Me gustaría poder cerrar con esta expectativa. Pero no puedo. Cornelius Castoriadis denunciaba hace ya dos décadas que el desarrollo del capitalismo estaba poniendo en riesgo las bases culturales y éticas que permitían su funcionamiento, bases que el capitalismo no había generado sino parasitado, pero que al fin y a la postre ofrecían al sistema una fisonomía societal tras la que actuaba su nervadura económica. ¿Cuál es el modelo general de identificación que el sistema de mercado propone e impone a los individuos?, se preguntaba el filósofo. “El del individuo que gana lo más posible y que disfruta al máximo; algo tan simple y banal como esto”, se respondía él mismo. “Pero ganar, pese a la retórica neoliberal, es algo que hoy carece prácticamente de toda función social e incluso de toda legitimación interna al sistema.
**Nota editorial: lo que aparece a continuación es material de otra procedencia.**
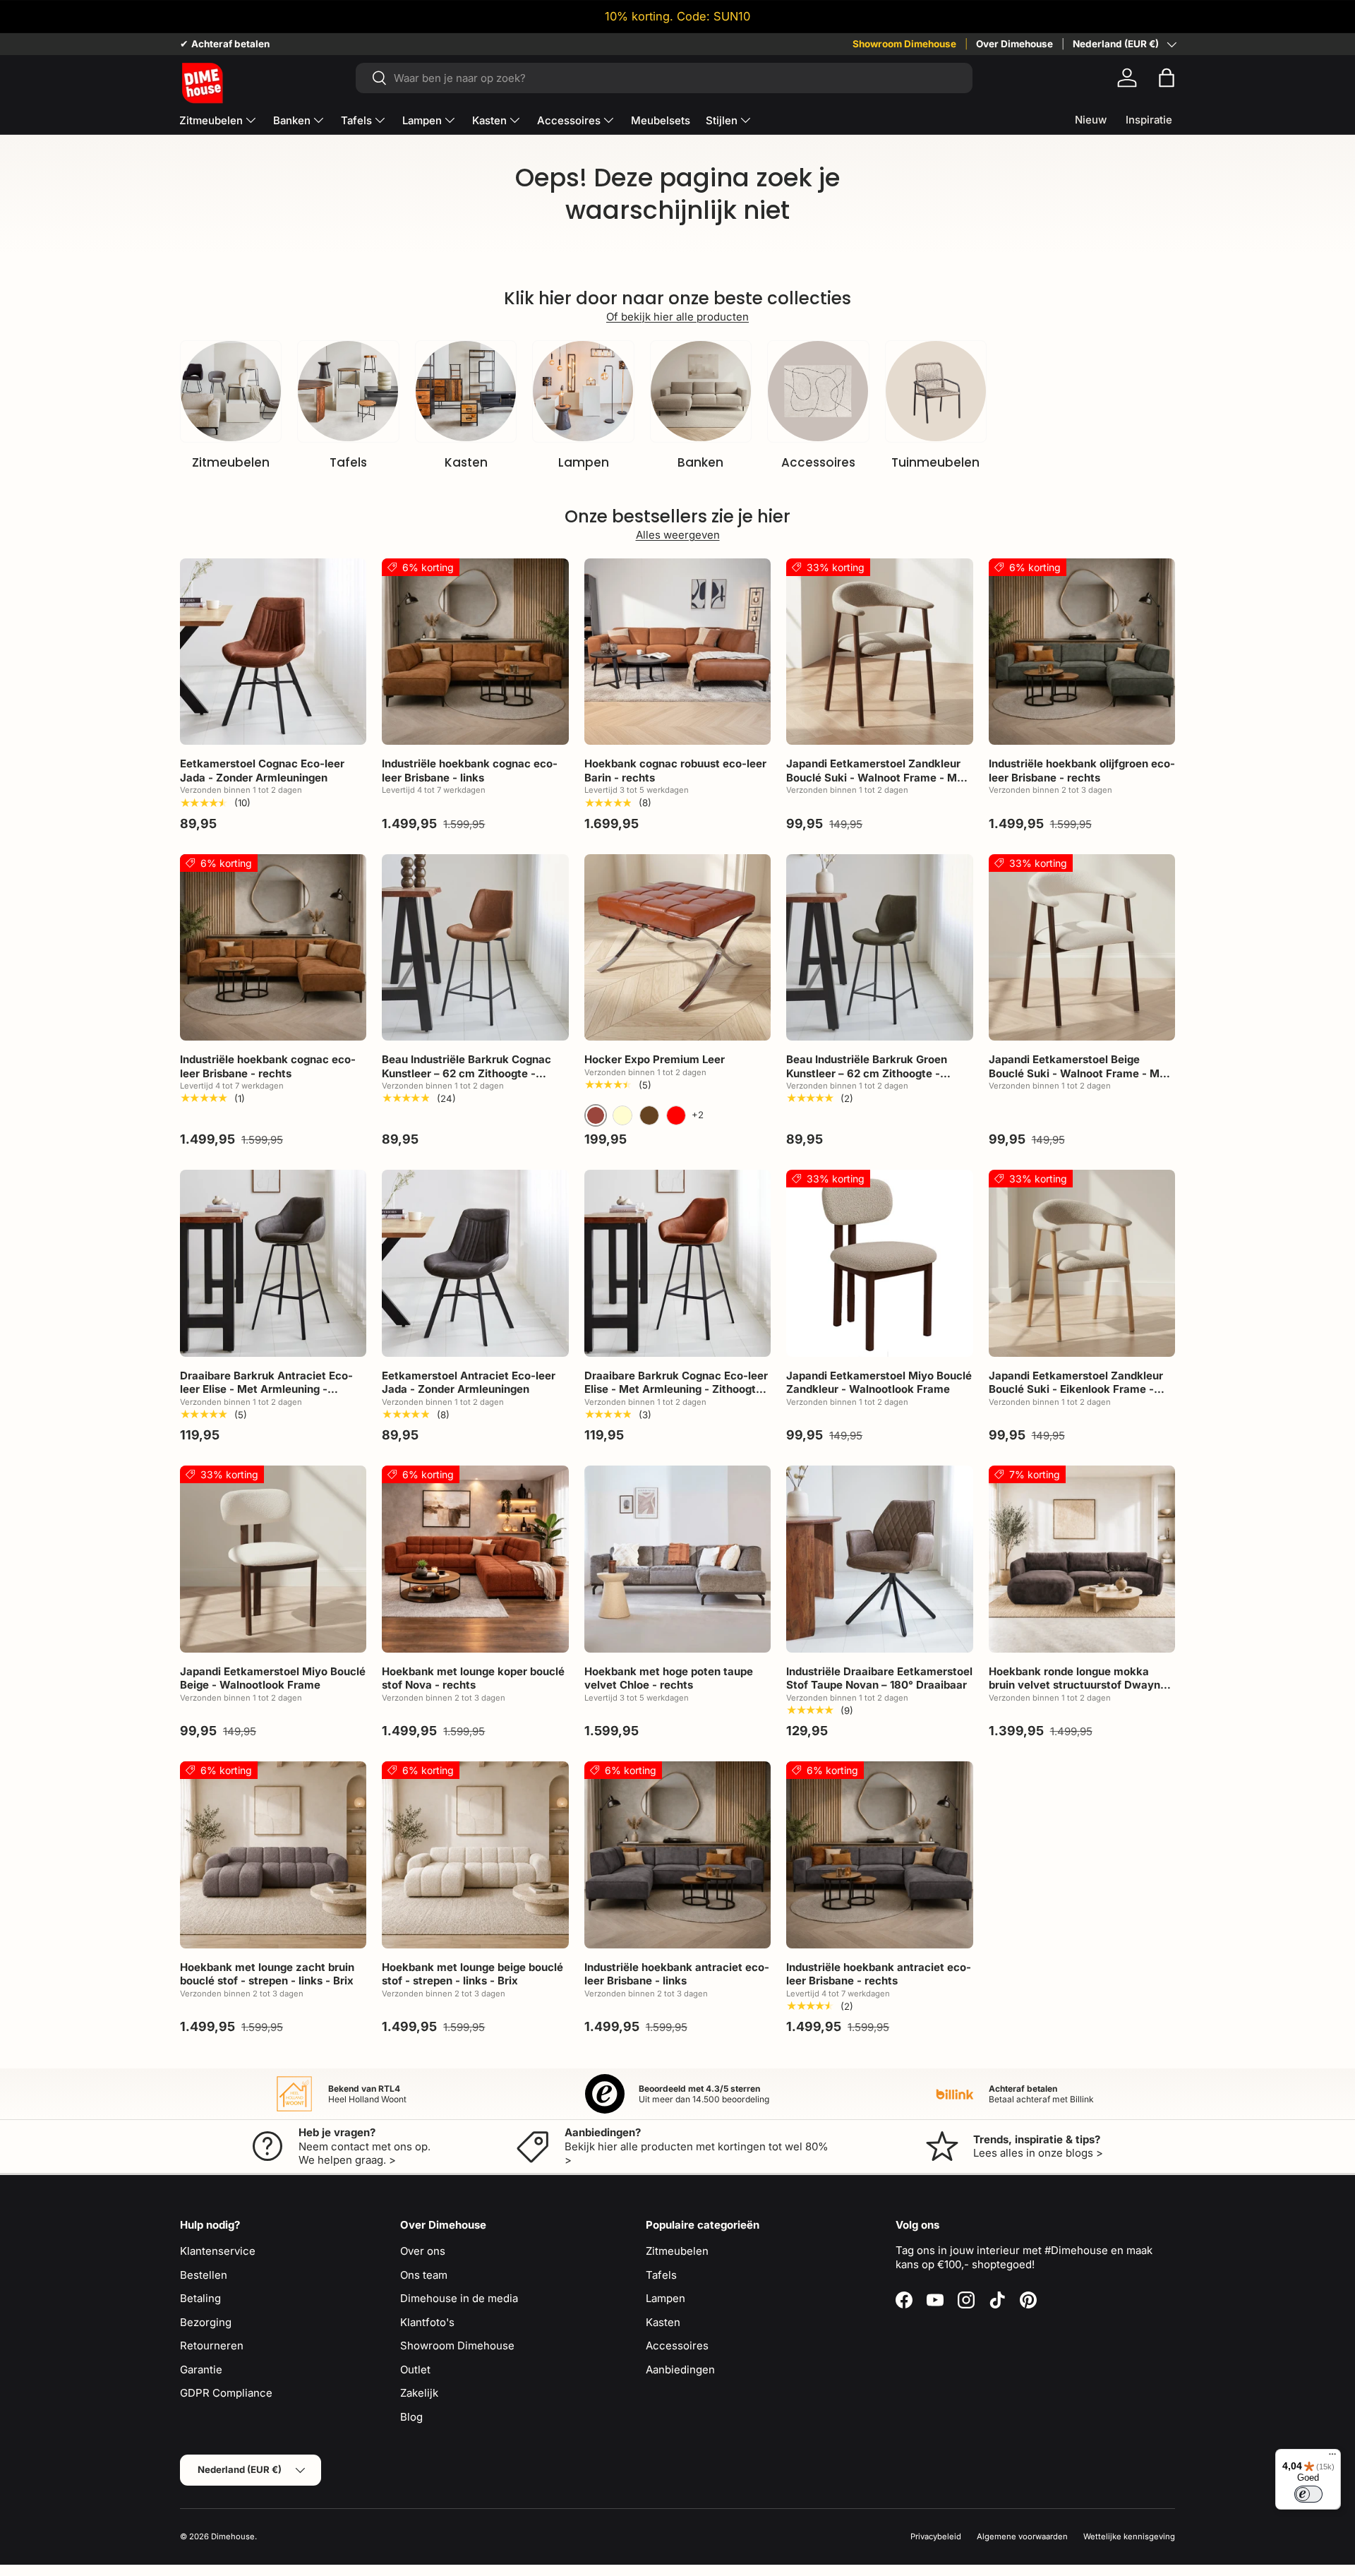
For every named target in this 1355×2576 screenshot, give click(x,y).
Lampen (422, 120)
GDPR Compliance (226, 2393)
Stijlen (721, 120)
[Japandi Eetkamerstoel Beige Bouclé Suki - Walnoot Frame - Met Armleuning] (1082, 947)
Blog (411, 2417)
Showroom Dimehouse (904, 43)
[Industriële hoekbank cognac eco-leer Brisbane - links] (475, 651)
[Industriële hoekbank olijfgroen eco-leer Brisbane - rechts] (1082, 651)
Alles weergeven (678, 534)
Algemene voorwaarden (1022, 2536)
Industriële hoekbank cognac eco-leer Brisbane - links (470, 770)
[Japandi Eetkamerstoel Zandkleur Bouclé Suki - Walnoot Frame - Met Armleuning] (879, 651)
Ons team (423, 2275)
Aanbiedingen (680, 2369)
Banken (292, 120)
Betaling (200, 2298)
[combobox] (664, 78)
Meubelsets (660, 120)
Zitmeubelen (211, 120)
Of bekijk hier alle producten (677, 316)
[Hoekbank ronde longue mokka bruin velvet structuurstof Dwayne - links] (1082, 1559)
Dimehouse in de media (459, 2298)
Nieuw (1091, 119)
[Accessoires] (818, 391)
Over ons (422, 2251)
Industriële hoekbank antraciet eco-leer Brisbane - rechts (878, 1974)
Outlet (415, 2369)
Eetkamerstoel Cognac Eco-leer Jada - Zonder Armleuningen (262, 770)
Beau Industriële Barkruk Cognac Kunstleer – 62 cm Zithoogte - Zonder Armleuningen (466, 1073)
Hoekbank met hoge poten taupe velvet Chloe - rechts (668, 1678)
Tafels (356, 120)
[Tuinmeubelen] (936, 391)
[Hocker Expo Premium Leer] (677, 947)
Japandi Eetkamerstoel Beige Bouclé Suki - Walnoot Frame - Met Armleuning (1079, 1073)
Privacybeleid (935, 2536)
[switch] (1308, 2494)
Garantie (201, 2369)
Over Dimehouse (1014, 43)
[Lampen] (583, 391)
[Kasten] (466, 391)
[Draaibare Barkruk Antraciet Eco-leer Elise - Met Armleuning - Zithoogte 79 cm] (273, 1263)
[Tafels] (348, 391)
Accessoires (569, 120)
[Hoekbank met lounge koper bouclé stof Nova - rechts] (475, 1559)
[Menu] (1332, 2457)
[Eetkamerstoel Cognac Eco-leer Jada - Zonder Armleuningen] (273, 651)
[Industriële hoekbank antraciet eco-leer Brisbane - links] (677, 1854)
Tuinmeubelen (935, 462)
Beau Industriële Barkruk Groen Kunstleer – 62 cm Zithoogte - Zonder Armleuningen (866, 1073)
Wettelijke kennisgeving (1129, 2536)
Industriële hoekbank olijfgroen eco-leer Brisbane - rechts (1082, 770)
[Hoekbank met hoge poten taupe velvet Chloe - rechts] (677, 1559)
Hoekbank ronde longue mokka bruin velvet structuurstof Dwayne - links (1081, 1685)
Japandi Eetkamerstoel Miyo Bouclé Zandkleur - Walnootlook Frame (879, 1382)
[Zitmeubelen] (231, 391)
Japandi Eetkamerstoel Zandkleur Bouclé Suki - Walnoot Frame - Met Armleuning (877, 777)
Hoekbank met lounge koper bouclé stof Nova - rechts (473, 1678)
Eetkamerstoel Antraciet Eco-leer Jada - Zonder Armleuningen (468, 1382)
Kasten (489, 120)
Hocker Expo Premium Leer (654, 1059)
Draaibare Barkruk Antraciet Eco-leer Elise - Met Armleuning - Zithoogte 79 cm (266, 1389)
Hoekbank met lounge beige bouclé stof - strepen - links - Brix (472, 1974)
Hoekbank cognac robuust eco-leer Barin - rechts (675, 770)
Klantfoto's (427, 2322)
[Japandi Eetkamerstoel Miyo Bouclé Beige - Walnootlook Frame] (273, 1559)
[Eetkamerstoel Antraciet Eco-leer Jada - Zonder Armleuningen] (475, 1263)
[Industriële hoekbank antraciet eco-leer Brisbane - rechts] (879, 1854)
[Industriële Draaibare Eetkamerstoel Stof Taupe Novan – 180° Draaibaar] (879, 1559)
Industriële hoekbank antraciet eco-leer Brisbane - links (676, 1974)
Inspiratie (1149, 119)
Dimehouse (233, 2536)
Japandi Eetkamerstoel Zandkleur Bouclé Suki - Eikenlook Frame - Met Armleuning (1076, 1389)
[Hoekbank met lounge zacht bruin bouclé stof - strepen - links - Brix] (273, 1854)
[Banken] (701, 391)
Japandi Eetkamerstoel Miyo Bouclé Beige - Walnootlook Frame (273, 1678)
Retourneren (211, 2345)
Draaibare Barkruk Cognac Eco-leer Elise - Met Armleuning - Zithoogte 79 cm (676, 1389)
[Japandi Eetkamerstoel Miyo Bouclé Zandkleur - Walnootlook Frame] (879, 1263)
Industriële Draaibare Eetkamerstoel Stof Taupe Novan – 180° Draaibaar (879, 1678)
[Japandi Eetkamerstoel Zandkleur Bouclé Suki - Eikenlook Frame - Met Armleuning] (1082, 1263)
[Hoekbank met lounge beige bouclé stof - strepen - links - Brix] (475, 1854)
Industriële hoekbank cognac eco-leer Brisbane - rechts (268, 1066)
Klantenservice (217, 2251)
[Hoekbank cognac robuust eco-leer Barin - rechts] (677, 651)
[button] (1166, 77)
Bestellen (203, 2275)
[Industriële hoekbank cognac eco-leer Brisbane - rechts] (273, 947)
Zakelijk (419, 2393)
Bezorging (205, 2322)
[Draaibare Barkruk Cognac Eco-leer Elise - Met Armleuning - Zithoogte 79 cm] (677, 1263)
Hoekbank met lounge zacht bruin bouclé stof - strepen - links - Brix (267, 1974)
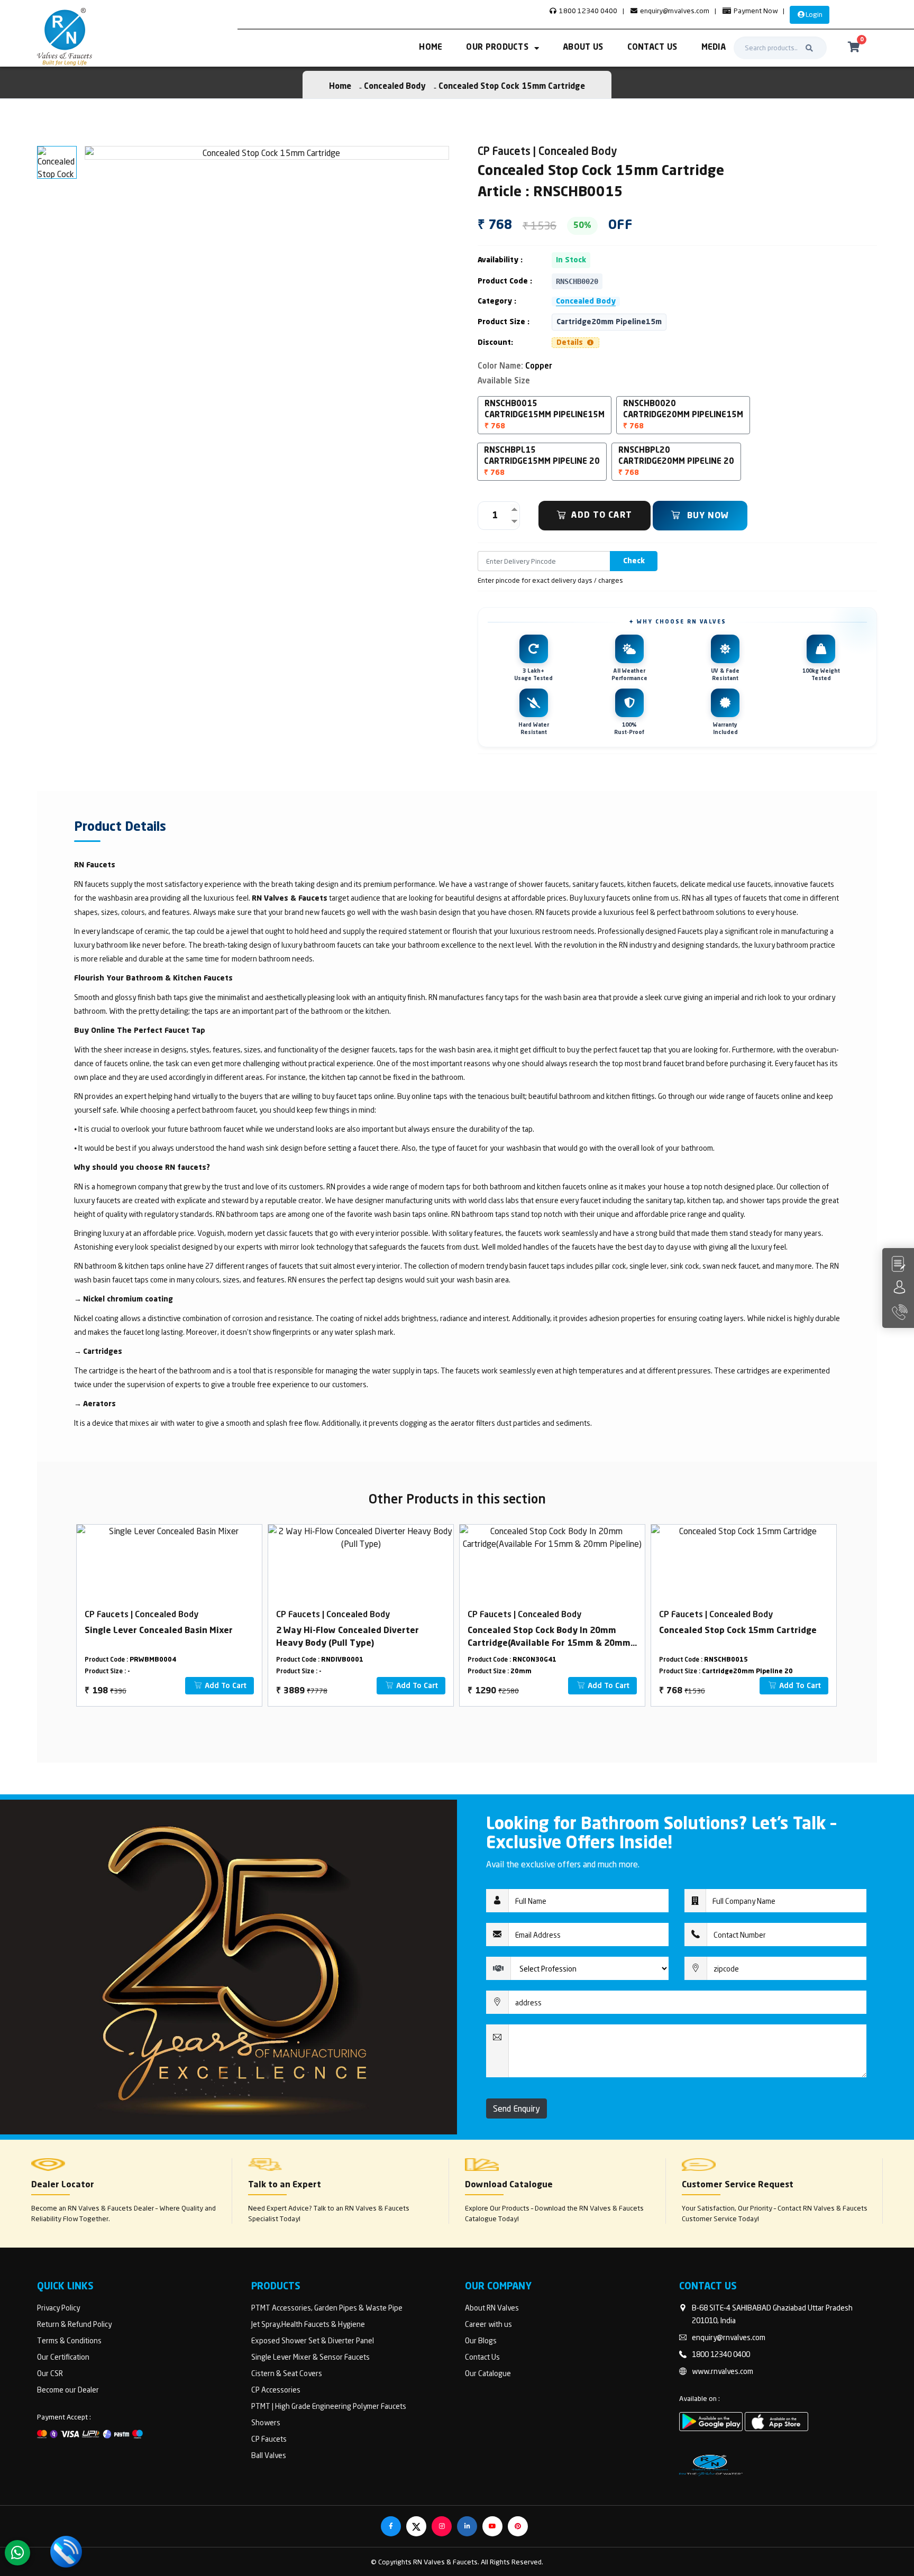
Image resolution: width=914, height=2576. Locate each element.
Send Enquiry (516, 2108)
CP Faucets (269, 2438)
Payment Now (755, 10)
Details (570, 342)
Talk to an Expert (284, 2185)
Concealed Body (395, 87)
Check (634, 561)
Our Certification (63, 2356)
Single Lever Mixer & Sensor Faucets (310, 2356)
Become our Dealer (68, 2389)
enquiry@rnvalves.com (673, 10)
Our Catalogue (488, 2373)
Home (430, 48)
Uno no gana porque vale, vale porque gana”, continuaba. Para concluir:

¿Cómo puede seguir funcionando el sistema en estas condiciones? Lo hace porque se beneficia todavía de modelos de identificación producidos anteriormente: […] el juez «íntegro», el burócrata legalista, el obrero concienzudo, el padre responsable de sus hijos o el maestro que, a placer, todavía se interesa por su trabajo. Pero nada en este sistema tal como es justifica los «valores» que estos personajes encarnan, catectizan y supuestamente persiguen en su actividad. ¿Por qué habría de ser íntegro un juez? ¿Por qué un maestro habría de sudar con los críos, en vez de dejar pasar el tiempo en su clase, salvo el día en que haya de visitarle el inspector? ¿Por qué ha de agotarse un obrero hasta enroscar la tuerca ciento cincuenta, pudiendo hacer trampas con el control de calidad? Nada, en las significaciones capitalistas, desde un comienzo, pero sobre todo en lo que hoy se han convertido, puede dar respuesta a esta pregunta.

“El capitalismo vive agotando las reservas antropológicas constituidas durante los milenios precedentes”, sentencia Castoriadis.

Creo que Wilson y Pickett tienen razón cuando recuerdan nuestra dotación biológica, psicológica y social para la cooperación y la empatía. Por eso, con el optimismo de la voluntad sostengo que esta crisis que es mucho más que económica no durará siempre. Pero el pesimismo de la razón me obliga a advertir que eso sólo ocurrirá si, desde ahora, nos tomamos radicalmente en serio la tarea de proteger y ensanchar esas reservas antropológicas que el capitalismo viene destruyendo de manera tan irresponsable, desde hace tiempo.